**Task statement:**
Using the records below, filter out every line that lacks "Edit" and copy the rest.

(Stored entries)

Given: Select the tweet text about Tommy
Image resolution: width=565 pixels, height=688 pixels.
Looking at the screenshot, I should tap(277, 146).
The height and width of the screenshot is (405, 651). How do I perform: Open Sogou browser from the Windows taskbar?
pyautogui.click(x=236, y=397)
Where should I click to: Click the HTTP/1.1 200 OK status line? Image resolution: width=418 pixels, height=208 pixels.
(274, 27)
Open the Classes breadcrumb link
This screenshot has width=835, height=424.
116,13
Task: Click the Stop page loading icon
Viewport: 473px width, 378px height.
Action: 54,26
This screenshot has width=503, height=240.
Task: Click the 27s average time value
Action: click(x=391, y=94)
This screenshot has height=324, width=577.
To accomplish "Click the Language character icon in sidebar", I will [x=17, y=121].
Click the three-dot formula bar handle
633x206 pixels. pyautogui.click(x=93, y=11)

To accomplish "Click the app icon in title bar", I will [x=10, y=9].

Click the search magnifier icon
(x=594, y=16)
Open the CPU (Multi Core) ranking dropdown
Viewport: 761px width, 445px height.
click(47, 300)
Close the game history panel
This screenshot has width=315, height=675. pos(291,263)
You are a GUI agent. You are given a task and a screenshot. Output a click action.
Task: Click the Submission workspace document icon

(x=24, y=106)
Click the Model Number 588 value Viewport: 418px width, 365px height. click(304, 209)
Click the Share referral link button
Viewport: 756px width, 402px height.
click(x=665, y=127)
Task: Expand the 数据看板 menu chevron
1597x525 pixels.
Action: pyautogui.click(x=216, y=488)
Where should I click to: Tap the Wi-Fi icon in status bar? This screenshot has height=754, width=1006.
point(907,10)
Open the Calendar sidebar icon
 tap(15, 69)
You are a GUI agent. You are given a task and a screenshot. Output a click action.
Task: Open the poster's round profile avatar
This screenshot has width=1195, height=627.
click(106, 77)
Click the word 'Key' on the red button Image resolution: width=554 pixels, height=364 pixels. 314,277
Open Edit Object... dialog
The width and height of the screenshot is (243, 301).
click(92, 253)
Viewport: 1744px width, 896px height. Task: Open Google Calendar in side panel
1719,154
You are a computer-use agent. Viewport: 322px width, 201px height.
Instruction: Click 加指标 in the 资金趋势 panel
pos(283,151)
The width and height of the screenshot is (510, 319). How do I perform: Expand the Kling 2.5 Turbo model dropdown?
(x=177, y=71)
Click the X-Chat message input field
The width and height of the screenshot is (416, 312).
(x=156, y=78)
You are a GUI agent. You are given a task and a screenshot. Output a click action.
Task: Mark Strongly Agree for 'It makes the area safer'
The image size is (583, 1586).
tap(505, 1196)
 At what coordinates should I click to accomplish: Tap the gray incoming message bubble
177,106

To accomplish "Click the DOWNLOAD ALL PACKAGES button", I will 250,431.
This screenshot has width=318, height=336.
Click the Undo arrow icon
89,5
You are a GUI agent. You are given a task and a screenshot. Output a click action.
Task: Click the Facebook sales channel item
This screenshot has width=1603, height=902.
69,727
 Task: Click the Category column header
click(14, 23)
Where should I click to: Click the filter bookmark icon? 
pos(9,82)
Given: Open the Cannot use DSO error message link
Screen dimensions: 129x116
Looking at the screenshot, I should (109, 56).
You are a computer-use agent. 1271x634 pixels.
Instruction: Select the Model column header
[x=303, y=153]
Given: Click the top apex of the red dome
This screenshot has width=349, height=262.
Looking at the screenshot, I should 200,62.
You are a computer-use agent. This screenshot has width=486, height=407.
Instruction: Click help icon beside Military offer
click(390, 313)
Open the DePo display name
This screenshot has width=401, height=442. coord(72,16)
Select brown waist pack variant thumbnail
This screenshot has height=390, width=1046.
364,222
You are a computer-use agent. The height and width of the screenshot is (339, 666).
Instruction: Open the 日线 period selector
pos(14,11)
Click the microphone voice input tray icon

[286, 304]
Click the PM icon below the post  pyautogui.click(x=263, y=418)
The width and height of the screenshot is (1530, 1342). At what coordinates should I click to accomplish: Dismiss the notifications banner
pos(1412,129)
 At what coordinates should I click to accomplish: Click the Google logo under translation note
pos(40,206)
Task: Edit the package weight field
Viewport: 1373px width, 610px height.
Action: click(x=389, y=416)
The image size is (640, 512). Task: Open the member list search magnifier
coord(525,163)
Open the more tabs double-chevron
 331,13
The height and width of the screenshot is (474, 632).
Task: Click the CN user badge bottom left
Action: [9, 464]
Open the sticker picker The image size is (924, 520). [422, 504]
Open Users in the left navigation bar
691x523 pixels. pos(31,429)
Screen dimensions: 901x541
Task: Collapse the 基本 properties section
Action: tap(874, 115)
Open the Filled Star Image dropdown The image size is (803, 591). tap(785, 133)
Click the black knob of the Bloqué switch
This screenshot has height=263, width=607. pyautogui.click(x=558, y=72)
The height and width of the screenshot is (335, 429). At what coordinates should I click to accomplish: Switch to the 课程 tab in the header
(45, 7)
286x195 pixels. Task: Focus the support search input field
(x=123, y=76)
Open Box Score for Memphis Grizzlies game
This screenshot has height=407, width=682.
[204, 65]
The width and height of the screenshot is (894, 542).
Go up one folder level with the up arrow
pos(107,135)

**Solution to this problem:**
Open Edit Object... dialog
Task: Edit the package weight field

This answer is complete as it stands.